スペインインフルエンザの経験から新型コロナウィルスを考える
・スペインインフルエンザが流行した20世紀初頭にはまだウィルスという存在すらわかっておらず、まさに正体不明の病魔を前に感染者には近寄らず、マスクや手洗いの励行程度の対策しか取れず、そもそも医療体制が現在とは比較にならないほど貧弱であったことから「一家全滅」や「火葬場に棺の山」といった死者数の爆発的増加を防ぐことはできなかった。
 これに対し、現代の医療環境は当時とは天地の差があり、感染しても死亡に至る人が少なくなることは間違いないが、ウィルスの正体がわかっていてもワクチンが開発されていない現段階での対策といえば100年前とたいして変わりないようにも思える。

・そのような中で、私が本書を読んでこれからの新型コロナウィルスの感染の行方を見るうえでも重要となるキーワードとして、「抗体」と「変異」に注目すべきと思う。
 すなわち、感染終息への希望を与えるものとして、ウィルスに対する「抗体」を持った人が増えれば、感染は自然に収束する。

——

▶ **課題内容**:
上に示したスペインインフルエンザと新型コロナウィルスについての文章を、最後の文に続けて書き進めてください。

元データ
——

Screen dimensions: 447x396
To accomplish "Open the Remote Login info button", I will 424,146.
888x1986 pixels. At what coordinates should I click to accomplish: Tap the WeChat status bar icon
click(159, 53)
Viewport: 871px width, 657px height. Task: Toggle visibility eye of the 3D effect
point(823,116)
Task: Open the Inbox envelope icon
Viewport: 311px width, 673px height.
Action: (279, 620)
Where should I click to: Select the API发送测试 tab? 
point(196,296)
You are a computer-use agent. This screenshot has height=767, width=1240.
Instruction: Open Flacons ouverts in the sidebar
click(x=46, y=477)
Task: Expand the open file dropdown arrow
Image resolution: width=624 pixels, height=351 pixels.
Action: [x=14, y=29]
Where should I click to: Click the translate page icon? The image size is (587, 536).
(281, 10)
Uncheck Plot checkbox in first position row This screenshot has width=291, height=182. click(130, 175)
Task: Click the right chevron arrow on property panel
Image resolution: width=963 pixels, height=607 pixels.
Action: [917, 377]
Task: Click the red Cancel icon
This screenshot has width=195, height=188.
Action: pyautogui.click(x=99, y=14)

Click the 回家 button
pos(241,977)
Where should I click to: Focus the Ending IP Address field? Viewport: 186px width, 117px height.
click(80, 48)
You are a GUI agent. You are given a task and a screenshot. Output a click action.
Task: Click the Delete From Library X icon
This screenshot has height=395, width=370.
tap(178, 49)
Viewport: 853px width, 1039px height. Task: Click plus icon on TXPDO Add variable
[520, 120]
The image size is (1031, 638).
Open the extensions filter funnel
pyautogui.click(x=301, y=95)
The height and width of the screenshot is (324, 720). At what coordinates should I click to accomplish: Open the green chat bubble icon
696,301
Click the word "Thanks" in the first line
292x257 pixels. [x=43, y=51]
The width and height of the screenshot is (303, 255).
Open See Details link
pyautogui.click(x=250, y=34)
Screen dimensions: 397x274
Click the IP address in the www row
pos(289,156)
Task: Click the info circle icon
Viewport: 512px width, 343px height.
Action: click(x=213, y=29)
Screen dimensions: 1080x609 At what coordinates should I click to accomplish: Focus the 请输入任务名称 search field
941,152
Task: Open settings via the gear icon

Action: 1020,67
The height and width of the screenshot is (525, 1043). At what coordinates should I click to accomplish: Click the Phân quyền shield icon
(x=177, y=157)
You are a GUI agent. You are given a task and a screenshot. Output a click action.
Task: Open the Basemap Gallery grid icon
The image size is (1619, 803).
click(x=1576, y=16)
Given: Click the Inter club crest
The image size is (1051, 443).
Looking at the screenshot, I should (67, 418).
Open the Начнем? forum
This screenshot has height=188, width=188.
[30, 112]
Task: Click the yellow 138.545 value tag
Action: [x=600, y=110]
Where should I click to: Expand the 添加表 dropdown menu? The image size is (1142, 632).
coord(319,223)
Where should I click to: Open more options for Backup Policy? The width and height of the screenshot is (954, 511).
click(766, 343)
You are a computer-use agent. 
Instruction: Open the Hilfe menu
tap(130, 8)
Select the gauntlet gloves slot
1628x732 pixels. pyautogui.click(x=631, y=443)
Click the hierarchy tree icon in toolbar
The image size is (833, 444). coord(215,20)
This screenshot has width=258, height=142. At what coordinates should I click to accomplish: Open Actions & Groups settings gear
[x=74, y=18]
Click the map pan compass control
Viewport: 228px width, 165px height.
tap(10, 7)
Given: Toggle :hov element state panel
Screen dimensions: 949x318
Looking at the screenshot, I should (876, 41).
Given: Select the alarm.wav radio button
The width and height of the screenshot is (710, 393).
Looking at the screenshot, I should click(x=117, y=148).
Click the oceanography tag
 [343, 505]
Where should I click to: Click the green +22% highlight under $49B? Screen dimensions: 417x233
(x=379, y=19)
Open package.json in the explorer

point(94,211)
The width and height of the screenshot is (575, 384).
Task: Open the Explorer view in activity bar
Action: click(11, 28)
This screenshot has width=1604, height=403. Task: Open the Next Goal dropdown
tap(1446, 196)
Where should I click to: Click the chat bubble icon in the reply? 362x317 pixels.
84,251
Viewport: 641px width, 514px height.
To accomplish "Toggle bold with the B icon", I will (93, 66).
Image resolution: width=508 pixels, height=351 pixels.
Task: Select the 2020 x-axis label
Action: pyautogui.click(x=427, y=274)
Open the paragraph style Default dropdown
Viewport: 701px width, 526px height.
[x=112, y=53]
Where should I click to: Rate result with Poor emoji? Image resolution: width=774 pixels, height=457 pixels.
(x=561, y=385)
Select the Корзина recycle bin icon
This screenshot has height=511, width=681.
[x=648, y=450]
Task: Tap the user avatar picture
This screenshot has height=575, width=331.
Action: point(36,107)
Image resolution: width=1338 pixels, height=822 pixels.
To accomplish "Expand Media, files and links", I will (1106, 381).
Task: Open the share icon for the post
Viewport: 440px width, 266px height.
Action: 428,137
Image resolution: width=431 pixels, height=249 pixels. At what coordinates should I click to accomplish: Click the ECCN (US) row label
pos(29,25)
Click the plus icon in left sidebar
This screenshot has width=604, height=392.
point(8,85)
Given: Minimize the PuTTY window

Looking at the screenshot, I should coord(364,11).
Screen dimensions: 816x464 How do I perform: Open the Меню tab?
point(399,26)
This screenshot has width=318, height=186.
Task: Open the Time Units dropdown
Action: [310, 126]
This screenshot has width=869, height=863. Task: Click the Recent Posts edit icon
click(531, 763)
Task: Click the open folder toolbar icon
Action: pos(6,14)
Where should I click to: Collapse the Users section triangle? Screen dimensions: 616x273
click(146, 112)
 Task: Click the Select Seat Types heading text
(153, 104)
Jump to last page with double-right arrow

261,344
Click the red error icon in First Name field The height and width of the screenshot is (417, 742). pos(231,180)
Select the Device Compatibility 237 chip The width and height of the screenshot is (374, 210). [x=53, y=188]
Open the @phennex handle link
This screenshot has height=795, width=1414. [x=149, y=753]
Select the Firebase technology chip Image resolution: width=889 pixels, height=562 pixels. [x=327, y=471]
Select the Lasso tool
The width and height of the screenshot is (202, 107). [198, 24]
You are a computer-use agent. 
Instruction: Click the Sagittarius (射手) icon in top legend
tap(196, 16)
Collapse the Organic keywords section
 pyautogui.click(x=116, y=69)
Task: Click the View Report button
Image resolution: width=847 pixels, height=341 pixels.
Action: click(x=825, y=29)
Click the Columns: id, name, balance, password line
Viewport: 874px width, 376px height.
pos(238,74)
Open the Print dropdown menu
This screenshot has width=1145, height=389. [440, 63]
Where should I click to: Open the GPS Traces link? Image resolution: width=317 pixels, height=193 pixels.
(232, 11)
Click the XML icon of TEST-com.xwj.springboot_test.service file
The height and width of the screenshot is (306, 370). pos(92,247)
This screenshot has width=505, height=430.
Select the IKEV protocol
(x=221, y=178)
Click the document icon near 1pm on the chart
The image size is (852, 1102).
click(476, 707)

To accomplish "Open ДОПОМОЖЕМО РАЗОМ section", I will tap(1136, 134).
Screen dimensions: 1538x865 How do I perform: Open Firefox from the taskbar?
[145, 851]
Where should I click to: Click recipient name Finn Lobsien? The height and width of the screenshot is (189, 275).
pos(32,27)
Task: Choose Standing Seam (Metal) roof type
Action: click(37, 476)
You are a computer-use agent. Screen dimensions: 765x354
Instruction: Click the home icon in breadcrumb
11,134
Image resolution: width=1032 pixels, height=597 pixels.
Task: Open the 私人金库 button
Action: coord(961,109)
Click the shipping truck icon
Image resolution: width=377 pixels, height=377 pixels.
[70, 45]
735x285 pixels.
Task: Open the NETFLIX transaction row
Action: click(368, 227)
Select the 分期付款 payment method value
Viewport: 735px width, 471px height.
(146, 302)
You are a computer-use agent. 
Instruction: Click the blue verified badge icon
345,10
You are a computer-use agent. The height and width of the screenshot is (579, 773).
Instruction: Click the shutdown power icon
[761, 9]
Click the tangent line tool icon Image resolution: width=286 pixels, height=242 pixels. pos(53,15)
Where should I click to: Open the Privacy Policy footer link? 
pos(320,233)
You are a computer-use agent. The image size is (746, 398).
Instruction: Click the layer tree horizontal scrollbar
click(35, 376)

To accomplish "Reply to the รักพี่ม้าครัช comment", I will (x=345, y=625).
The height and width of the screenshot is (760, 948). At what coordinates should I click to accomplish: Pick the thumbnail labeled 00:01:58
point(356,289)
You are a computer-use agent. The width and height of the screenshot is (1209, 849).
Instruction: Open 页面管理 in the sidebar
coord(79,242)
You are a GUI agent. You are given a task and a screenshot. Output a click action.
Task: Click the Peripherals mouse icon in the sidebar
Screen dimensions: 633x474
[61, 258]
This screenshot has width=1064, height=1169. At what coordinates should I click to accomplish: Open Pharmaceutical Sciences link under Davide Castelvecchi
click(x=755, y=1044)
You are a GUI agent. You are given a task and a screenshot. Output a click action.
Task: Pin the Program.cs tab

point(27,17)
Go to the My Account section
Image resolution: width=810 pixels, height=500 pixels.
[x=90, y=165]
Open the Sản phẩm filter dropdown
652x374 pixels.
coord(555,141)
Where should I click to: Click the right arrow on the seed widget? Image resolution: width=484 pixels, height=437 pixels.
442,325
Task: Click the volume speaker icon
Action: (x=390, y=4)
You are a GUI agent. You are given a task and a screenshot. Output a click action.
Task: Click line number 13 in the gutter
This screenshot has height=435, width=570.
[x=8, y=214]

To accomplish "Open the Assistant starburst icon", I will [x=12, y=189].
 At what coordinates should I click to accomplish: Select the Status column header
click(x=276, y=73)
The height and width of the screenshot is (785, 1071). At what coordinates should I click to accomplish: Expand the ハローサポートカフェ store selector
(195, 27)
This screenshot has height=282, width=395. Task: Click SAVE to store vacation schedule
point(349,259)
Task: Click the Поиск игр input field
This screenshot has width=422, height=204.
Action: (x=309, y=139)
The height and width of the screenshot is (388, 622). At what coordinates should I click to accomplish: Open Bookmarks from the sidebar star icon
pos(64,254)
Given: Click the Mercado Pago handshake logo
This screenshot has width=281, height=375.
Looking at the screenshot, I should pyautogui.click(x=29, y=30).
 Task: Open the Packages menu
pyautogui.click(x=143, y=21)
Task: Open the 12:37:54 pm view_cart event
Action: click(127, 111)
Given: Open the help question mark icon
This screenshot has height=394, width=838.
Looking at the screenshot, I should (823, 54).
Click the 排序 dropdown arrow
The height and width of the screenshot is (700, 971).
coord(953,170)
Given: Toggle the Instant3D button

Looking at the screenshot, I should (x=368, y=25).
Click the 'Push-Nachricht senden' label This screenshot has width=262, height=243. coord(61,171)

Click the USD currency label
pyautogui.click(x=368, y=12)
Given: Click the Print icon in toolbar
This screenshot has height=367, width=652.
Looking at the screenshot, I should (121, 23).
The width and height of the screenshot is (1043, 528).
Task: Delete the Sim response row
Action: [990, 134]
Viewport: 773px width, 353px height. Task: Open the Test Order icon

——

▶ **解答**:
 反対に、ウィルスが今後「変異」して第二波、第三波として再来してきた場合は、収束は長引き、死者の数も増加していく。
 既に発生源である中国の武漢では新規感染者の発生がなくなったと言われているが、これで本当に収束するのか、第二波の襲来はないのかが気になるところである。

・次に現代においては、新型コロナウィルスのパンデミックは身体的・医療的な面にとどまらず、それ以外の我々の社会生活面に対し広範に、また流行が収まってからも長期的に、影響を及ぼし、その影響は100年前とはけた違いに大きくまた複雑になっていることである。
 それはグローバル化した経済への影響として顕著に現れている。 
 外出制限や施設の閉鎖により、飲食業、宿泊業、小売業をはじめとして突如売上がゼロとなる状況が始まり、既に資金繰り破綻や廃業が発生している。 またこれに伴い、非正規雇用を中心に雇い止めや就業時間の短縮による賃金減が個人生活に深刻な影を投げかけている。 いったい、昨日までの人出不足はどこへ消えてしまったのだろう。
 また、経済のグローバル化による人の動きや複雑に絡み合ったサプライ網が詰まり、寸断されて、昔のように自国だけが無関係でいられるような世界ではなくなっている。
 中国の武漢で始まった感染と、それを抑え込むための封鎖があっという間に、(世界に感染の広まる前にまず)サプライ網の詰まりを起こさせ、グローバル経済を機能不全に陥れた。
 NY株式市場は、2月中旬まで記録的な高値を更新し、我が世の春を謳歌していたが、3月23日には2月に付けた年初来高値から37%の下落を記録した。(その後20%下落の水準まで戻している。)

今回の新型コロナウィルスによるパンデミックの経験を将来にどう生かすか?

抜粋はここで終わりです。